TEXT PROVIDED:
Taken from The New Scientist, 30 July 2005

Arsenic poisoning may have contributed to the madness of Britain's King George III. During his last illness, his son George, the Prince Regent, ruled in his stead.

George III suffered five major bouts of mental derangement during which he was bound in a straitjacket and chained to a chair to control his ravings. Scientists agree that his behaviour was caused by porphyria, a genetic defect that leads to faulty protein synthesis in the body and accounts for the king's physical and psychiatric symptoms. But despite years of speculation, nobody could explain conclusively why his attacks were so severe and lasted for so long, until now.

Researchers analysed strands of the king's hair looking for signs of lead or mercury exposure that could have explained his symptoms. Instead, they were surprised to find high concentrations of arsenic, which could have come from his medication (The Lancet, vol 366, p 332). "The level was a thousand times as high as in our control samples and 17 times as high as the amount associated with arsenic poisoning," says Martin Warren at the University of Kent, UK.

Warren and his colleagues searched through the king's medical notes and found that he was given a compound called emetic tartar to alleviate the severe stomach cramps associated with porphyria. "These drugs, which were supposed to make him feel better, were probably contaminated with arsenic," says Warren. "They only exacerbated his illness."

REQUIRED ACTIONS:
1 – In the article on King George III's madness, what compound was the king given to ease the stomach cramps associated with porphyria?
2 – Render this sentence from the article on King George III's madness in Spanish: "During his last illness, his son George, the Prince Regent, ruled in his stead."

DATA BLOCK:
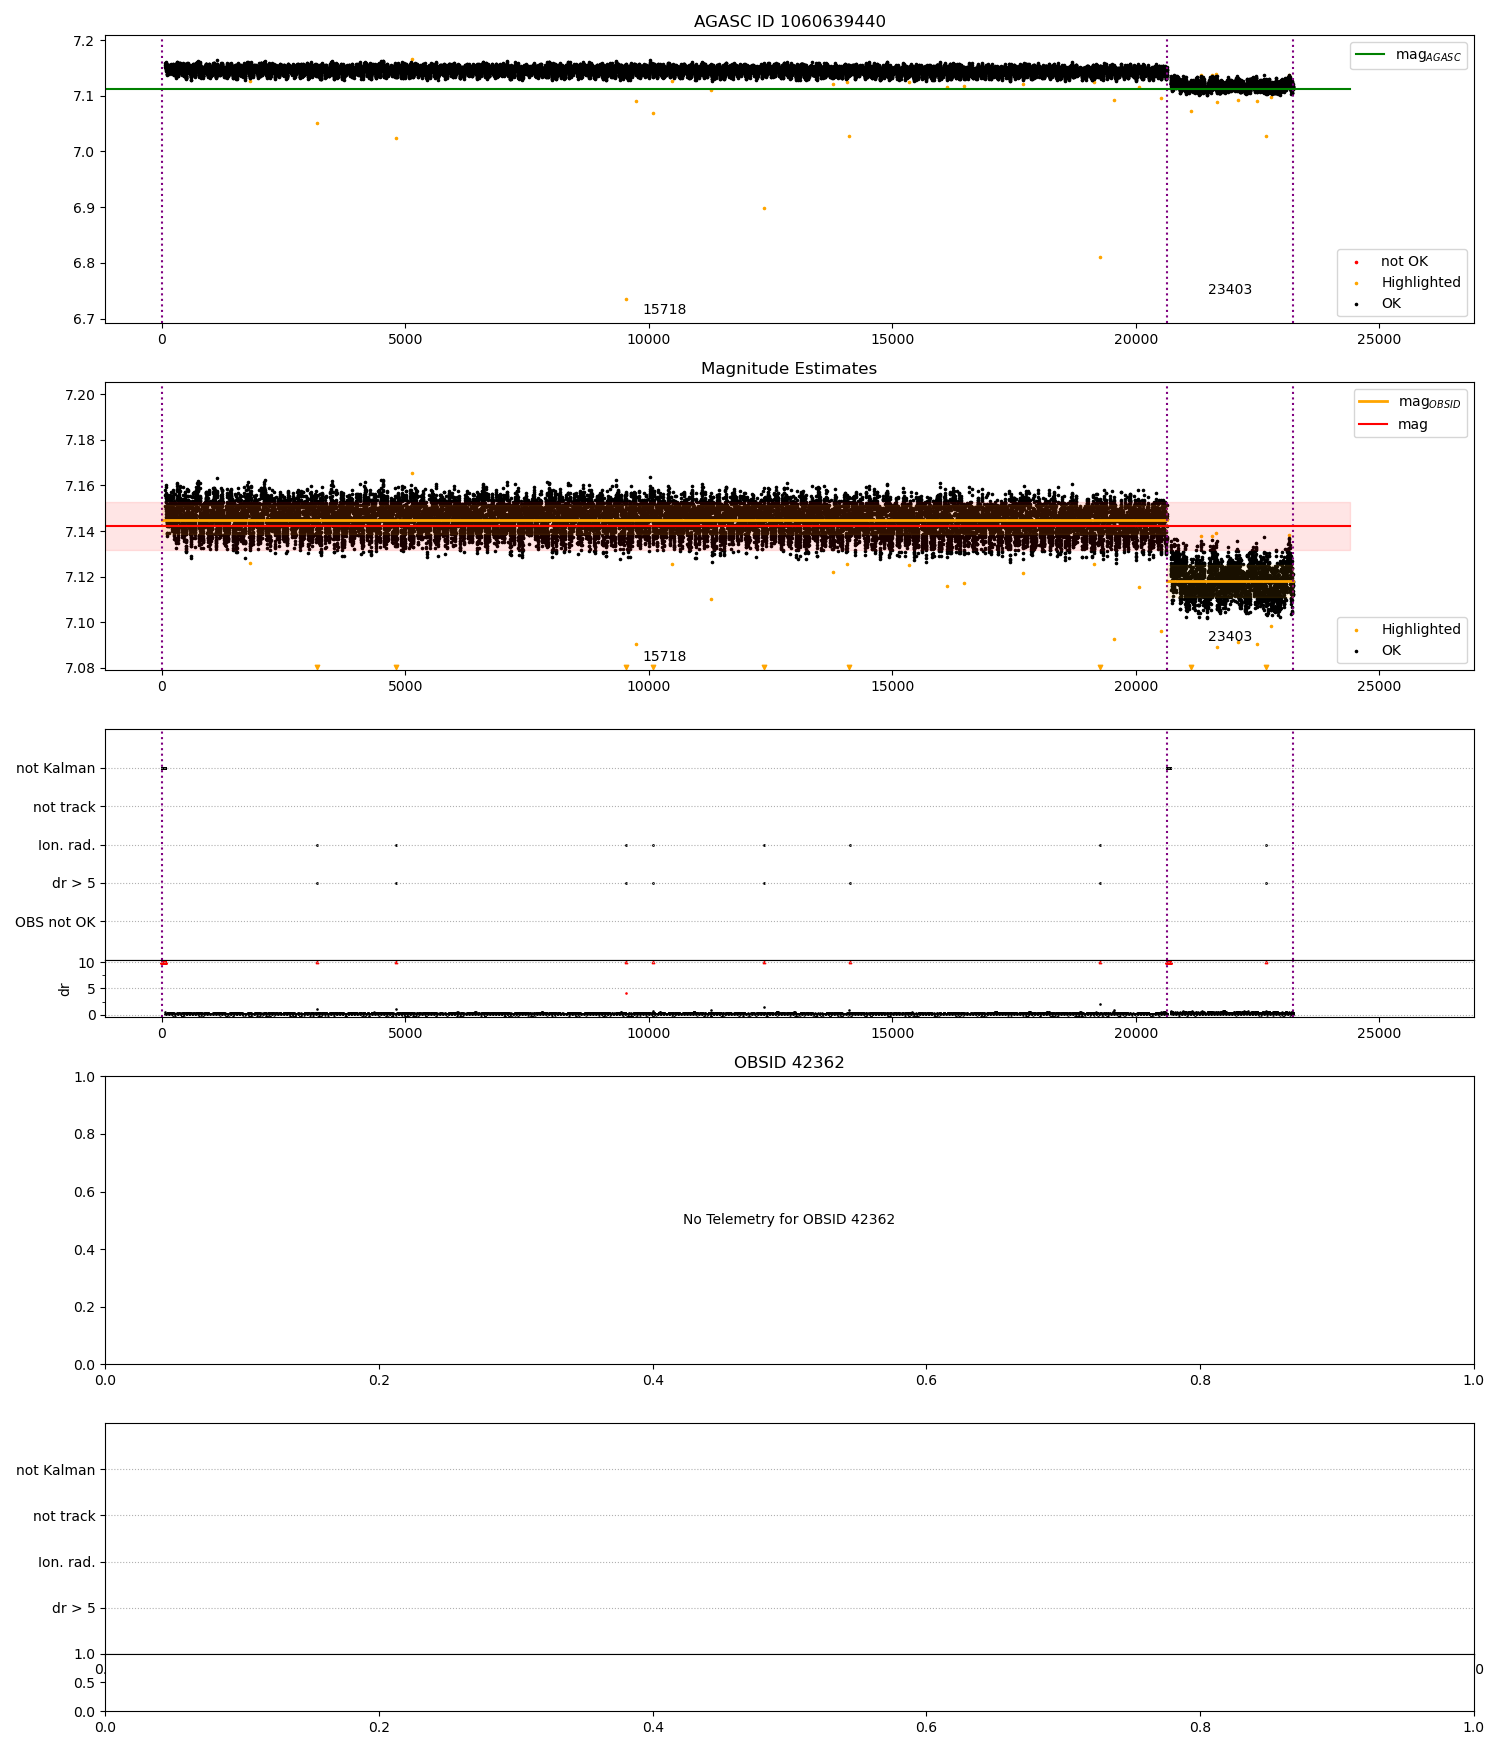Image resolution: width=1500 pixels, height=1750 pixels.
Task: Click the 'OBS not OK' axis label
Action: [x=56, y=922]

SET OF ANSWERS:
1 – Emetic tartar.

2 – Durante su última enfermedad, su hijo Jorge, el príncipe regente, gobernó en su lugar.